In reply to Brainbeard, babblemail me!, posted by CrAzYmEd on May 29, 2010, at 12:18:06

> I want to show you a few things wich i rather dont discuss on the public forum, if you could babblemail me or whatever that thing is called, would be awesome. (dunno if you can even email me, this forum system is weird).

Dude, have you got babblemail on? Your name doesn't have the babblemail link. You can email me at brainbeard [at] gmx.com (without the spaces, obviously).

 

I have ordered lisuride (nm)

Posted by Brainbeard on June 2, 2010, at 2:47:03

In reply to Re: Brainbeard, babblemail me!, posted by Brainbeard on May 29, 2010, at 15:10:44

 

Re: I have ordered lisuride

Posted by CrAzYmEd on June 2, 2010, at 8:58:02

In reply to I have ordered lisuride (nm), posted by Brainbeard on June 2, 2010, at 2:47:03

Nice man! Keep us updated!
What other meds are on again? (that used to be in your sig i think but i accidenly turned that off).

 

My Bloody Regimen

Posted by Brainbeard on June 2, 2010, at 13:10:17

In reply to Re: I have ordered lisuride, posted by CrAzYmEd on June 2, 2010, at 8:58:02

> Nice man! Keep us updated!
> What other meds are on again? (that used to be in your sig i think but i accidenly turned that off).

Erm, 125mg of sertraline (obn Zoloft), 20mg of pipamperone (Dipiperone), one quarter of a Deanxit pill (10mg melitracene + 0.5mg flupentixol), 0.3mg melatonin.

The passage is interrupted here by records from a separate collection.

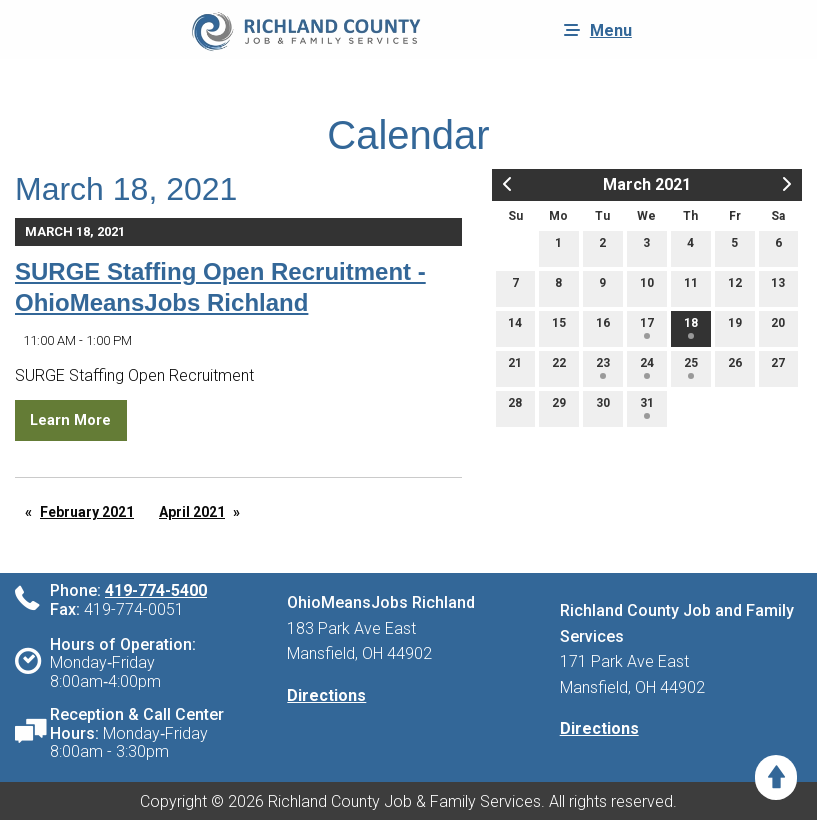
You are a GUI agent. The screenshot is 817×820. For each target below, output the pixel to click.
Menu (593, 30)
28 (515, 407)
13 (778, 287)
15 (559, 327)
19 (735, 327)
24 (647, 367)
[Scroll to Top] (776, 777)
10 (647, 287)
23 (603, 367)
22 (559, 367)
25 (691, 367)
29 (559, 407)
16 (603, 327)
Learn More (70, 420)
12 (735, 287)
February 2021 (87, 512)
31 (647, 407)
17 (647, 327)
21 (515, 367)
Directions (326, 695)
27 (778, 367)
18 (691, 327)
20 (778, 327)
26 (735, 367)
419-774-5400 (156, 590)
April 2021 (192, 512)
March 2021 (647, 184)
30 (603, 407)
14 (515, 327)
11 (691, 287)
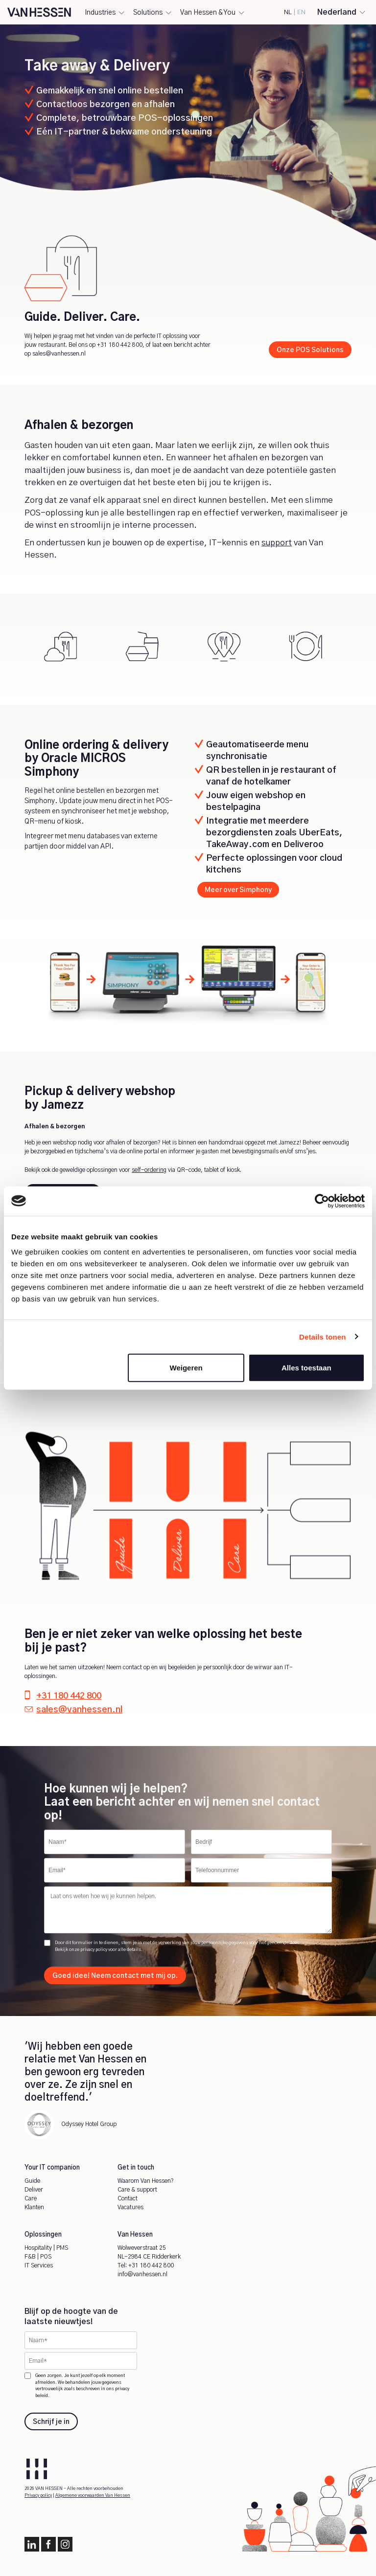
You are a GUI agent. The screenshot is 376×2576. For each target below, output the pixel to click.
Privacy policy (38, 2495)
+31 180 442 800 (119, 345)
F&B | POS (37, 2257)
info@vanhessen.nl (142, 2274)
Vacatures (130, 2207)
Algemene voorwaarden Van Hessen (92, 2495)
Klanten (34, 2207)
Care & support (137, 2190)
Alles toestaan (306, 1368)
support (276, 542)
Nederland (336, 12)
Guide (32, 2181)
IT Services (38, 2265)
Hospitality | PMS (46, 2248)
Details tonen (322, 1336)
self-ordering (149, 1170)
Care (30, 2198)
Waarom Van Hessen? (146, 2181)
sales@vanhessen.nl (59, 354)
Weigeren (186, 1368)
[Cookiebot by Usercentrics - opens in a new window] (322, 1200)
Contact (128, 2198)
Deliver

Occasionally: methylphenidate (obn Ritalin) 10mg, 5-10mg oxazepam, 2.5-5mg diazepam.

 

Re: My Bloody Regimen » Brainbeard

Posted by g_g_g_unit on June 5, 2010, at 20:49:38

In reply to My Bloody Regimen, posted by Brainbeard on June 2, 2010, at 13:10:17


> Erm, 125mg of sertraline (obn Zoloft)

this is the only SSRI i'm still interested in trying. are you finding that it has a more favourable side-effect profile to the others as far as cognition goes? i've read it's the least likely to have an impact on memory, etc.

 

Re: My Bloody Regimen » g_g_g_unit

Posted by SLS on June 6, 2010, at 0:21:24

In reply to Re: My Bloody Regimen » Brainbeard, posted by g_g_g_unit on June 5, 2010, at 20:49:38

>
> > Erm, 125mg of sertraline (obn Zoloft)
>
> this is the only SSRI i'm still interested in trying. are you finding that it has a more favourable side-effect profile to the others as far as cognition goes? i've read it's the least likely to have an impact on memory, etc.


Zoloft is the SSRI that produced the most "brain fog" for me. I was taking 200mg.